UNDOUBTEDLY THE BIGGEST INFLUENCE ON MARKETS AROUND THE GLOBE OVER THE LAST 12
MONTHS HAS BEEN THE RISE, AND SUBSEQUENT FALL, OF TECHNOLOGY STOCKS. This sector
came generally to be referred to by the acronym 'TMT' (telecommunications, media
and technology) and this description more accurately reflects what we saw play
out in global emerging markets.
PURE TECHNOLOGY COMPANIES FOCUSED ON SOFTWARE OR INTERNET SERVICES ARE NOT
HEAVILY REPRESENTED IN AN EMERGING MARKETS CONTEXT, PERHAPS WITH THE NOTABLE
EXCEPTIONS OF COUNTRIES SUCH AS INDIA AND ISRAEL. Rather it was
telecommunications and media companies that were viewed by many investors as an
appropriate conduit through which to gain exposure to the rising global IT
expenditure.
JUST AS THE TMT STOCKS LED MARKETS UP LAST YEAR, SO THEY HAVE LED THEM DOWN IN
APRIL. A considerble portion of 1999's gains have been given back over this
period.
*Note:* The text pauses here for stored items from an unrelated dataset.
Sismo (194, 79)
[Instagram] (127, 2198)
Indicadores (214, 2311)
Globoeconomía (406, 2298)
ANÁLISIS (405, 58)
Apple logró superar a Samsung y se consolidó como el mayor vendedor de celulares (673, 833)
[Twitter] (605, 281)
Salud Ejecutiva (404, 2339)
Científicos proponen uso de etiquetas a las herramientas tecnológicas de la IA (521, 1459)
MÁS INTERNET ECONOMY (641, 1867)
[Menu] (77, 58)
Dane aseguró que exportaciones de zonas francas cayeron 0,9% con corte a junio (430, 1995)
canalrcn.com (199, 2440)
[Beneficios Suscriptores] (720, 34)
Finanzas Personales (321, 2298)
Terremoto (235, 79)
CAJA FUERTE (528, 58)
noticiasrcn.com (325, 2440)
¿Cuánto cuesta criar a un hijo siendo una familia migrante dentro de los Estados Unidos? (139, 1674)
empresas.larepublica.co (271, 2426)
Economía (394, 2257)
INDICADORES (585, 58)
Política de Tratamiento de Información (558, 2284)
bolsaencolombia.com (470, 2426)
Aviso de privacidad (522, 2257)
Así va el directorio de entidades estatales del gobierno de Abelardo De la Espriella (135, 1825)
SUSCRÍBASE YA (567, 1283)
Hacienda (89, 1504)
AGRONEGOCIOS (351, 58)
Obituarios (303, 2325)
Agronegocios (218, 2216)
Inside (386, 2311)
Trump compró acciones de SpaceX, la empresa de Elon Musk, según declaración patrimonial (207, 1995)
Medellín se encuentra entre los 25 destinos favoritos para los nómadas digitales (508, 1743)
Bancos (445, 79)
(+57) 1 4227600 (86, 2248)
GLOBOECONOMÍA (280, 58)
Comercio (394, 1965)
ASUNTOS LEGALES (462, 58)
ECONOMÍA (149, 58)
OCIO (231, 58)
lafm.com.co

It is perhaps no great surprise that emerging markets have suffered as
investors have recently become more risk-averse, yet there remains a fairly
compelling underlying story to global emerging markets at present and, as ever,
indiscriminate selling presents opportunities for the stock-picker.
PORTFOLIO STRATEGY REVIEW
THE PORTFOLIO CONTINUES TO FAVOUR ASIA, WHILST WE REMAIN CAUTIOUS ON LATIN
AMERICA. This has been a fairly consistent position and one that we do not
anticipate altering significantly in the short-term. Over the years, Latin
America has proved less fertile territory than elsewere, there being relatively
few genuinely competitive, world-class companies outside the realm of natural
resources and basic industry.
<PAGE>
DLB EMERGING MARKETS FUND
-------------------------------
PORTFOLIO STRATEGY REVIEW (CONT.)
RECENT STOCK DECISIONS HAVE BEEN AIMED AT TAKING ADVANTAGE OF MANY ANOMALIES IN
'UNLOVED' SECTORS. We continue to reposition the portfolio, favouring the
abundant reasonably priced growth opportunities available. For example, we have
added to our holdings in Beijing Capital International Airport (China:
airports), Pliva (Croatia: pharmaceuticals) and Yazicilar (Turkey: conglomerate)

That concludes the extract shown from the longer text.